Assis sur la banquette arrière, entre les colosses, il regarda à nouveau le courrier qu’il tenait dans sa main.  Le point de rendez-vous avait été fixé à une demi-heure de la capitale, dans une ville réputée pour ses restaurants de ramens. C’était d’ailleurs dans l’un d’entre eux que Cooger devait le rencontrer.

Il gratta mécaniquement sa barbe mal rasée. Il ne savait presque rien de lui et le peu d’informations qu’il possédait n’étaient basées que sur des rumeurs et des on-dit. On racontait qu’il était un homme de l’ombre voyageant partout dans le monde à des fins cachées de tous. Certains osaient même dire qu’il n’était pas humain, qu’il possédait un pouvoir surnaturel… Mais Cooger ne savait pas s’il devait croire tout cela … Sceptique par nature, il se disait qu’il n’était tout simplement qu’un homme d’affaires comme un autre, que tout ce qui se disait de plus sur ce mystérieux individu n’étaient que des paroles de fous. Il savait cependant bel et bien une chose de lui : il signait au drôle nom de « Oopah ».

La voiture s’immobilisa soudain. Il était arrivé devant l’établissement.

-    Gaston, dit-il. Tu m’attends dans la voiture en double file, je ne serai pas long.

Une minute plus tard, il entra dans le restaurant avec ses géants de muscle, non pas sans avoir mis auparavant des lunettes de soleil. Une serveuse, plutôt mignonne, s’avança vers eux.

-    Bonjour ! Sur place ou à emporter ?

Monsieur Cooper, se voulant toujours discret, se pencha sur elle et parla d’un ton bas.

-    C’est pour un « menu spécial ».

La demoiselle acquiesça avant de faire signe à une femme plus âgée  – sans doute la patronne – qui les emmena tout au fond du restaurant devant une porte cachée par une grande plante verte. Elle tapota un code à plusieurs chiffres sur une boite accrochée contre le mur tout près de la poignée, ouvrit la porte, et les laissa entrer à l’intérieur avant de la refermer.

La salle dans laquelle venait d’entrer Cooger et ses hommes était d’une taille relativement moyenne et très peu décorée. Seul un tableau représentant – ce qui semblait être – une riziculture japonaise y était présent. De même, une table et des chaises tout ce qu’il y avait de plus banales, étaient disposées là. En guise d’éclairage ? Une simple ampoule au plafond. Cela se voyait clairement que ce n’était pas un endroit pour servir des bols de soupes à des clients affamés…

De l’autre côté de la pièce, Monsieur Cooper aperçut l’expéditeur de la lettre, accoudé sur la table. Il prit place, ainsi que ses hommes, et scruta celui qui, à moitié plongé dans l’ombre, se tenait devant lui. Bien plus jeune qu’il ne l’eut cru, il portait une veste à carreaux rouge-blanche-grise par-dessus un tee-shirt blanc. Mais ce qui le marqua surtout chez lui, ce n’était pas ses yeux clairs qui brillaient quelques fois dans l’obscurité par le jeu de la lumière ni les deux piercings qu’il avait sur la lèvre inférieure. Non. C’était ses cheveux longs et bouclés. Il était sur le point de débuter la conversation mais son interlocuteur le devança.

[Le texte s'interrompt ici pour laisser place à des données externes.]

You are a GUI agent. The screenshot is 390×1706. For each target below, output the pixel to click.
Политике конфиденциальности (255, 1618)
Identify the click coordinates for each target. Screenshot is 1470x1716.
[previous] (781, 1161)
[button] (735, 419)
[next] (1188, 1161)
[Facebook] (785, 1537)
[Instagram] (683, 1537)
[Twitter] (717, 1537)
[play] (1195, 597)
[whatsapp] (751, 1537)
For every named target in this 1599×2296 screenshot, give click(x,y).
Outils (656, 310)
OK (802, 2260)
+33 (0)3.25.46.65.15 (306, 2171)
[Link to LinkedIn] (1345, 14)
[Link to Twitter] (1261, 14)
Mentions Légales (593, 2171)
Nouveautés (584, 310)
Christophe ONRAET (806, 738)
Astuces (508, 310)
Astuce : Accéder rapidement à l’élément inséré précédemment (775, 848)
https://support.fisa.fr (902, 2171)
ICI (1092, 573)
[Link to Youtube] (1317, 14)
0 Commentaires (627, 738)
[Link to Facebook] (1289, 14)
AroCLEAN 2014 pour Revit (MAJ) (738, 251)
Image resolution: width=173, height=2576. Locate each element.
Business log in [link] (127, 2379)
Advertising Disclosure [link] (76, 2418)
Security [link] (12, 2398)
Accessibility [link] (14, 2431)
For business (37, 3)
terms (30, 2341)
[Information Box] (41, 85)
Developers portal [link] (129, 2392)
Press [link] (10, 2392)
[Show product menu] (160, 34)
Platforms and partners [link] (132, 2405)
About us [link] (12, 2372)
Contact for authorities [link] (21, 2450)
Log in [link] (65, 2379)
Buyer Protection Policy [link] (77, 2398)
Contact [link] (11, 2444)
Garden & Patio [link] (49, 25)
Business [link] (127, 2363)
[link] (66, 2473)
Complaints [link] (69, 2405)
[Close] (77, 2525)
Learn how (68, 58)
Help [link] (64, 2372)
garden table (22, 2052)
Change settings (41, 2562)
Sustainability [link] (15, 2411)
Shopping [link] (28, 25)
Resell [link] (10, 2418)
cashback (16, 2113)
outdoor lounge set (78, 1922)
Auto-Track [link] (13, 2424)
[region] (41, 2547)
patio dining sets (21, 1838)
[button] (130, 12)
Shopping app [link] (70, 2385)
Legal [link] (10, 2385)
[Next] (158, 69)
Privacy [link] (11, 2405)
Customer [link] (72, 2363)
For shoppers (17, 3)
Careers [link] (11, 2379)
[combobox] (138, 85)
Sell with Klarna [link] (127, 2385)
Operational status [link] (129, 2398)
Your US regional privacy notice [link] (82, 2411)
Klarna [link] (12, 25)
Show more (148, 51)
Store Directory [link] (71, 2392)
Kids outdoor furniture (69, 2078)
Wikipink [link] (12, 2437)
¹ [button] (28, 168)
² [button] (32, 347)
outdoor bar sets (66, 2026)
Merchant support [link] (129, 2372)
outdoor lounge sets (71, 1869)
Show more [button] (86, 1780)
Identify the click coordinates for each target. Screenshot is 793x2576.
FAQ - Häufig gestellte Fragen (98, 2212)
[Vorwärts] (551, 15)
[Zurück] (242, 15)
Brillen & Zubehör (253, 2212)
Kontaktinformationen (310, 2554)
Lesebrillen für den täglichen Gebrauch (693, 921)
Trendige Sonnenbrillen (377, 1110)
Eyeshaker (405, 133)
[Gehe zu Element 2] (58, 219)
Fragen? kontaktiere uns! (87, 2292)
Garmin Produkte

-    Hey salut ! lança-t-il en lui faisant un signe amical avec sa main. Moi c’est Oopah ! Si tu es là c’est que tu as bien reçu ma lettre, non ?

Monsieur Cooger, ne s’attendant pas à tant de sympathie et encore moins à du tutoiement – lui qui avait l’habitude qu’on le vouvoie et qu’on soit à ses pieds – fut un peu désœuvré.

-    B… B… Bonjour monsieur Oopah, balbutia-t-il. Je… J’ai bien reçu votre lettre ef… Effectivement. J’ai apporté ce que vous m’avez demandé.

Il fit un petit geste et un de ses gorilles posa une valise noire sur la table. Il ouvrit cette dernière puis exhiba de nombreuses liasses de billets.

-    Ok cool, super ! s’exclama le jeune homme en se curant le nez. Tu sais de quoi il est question, hein ?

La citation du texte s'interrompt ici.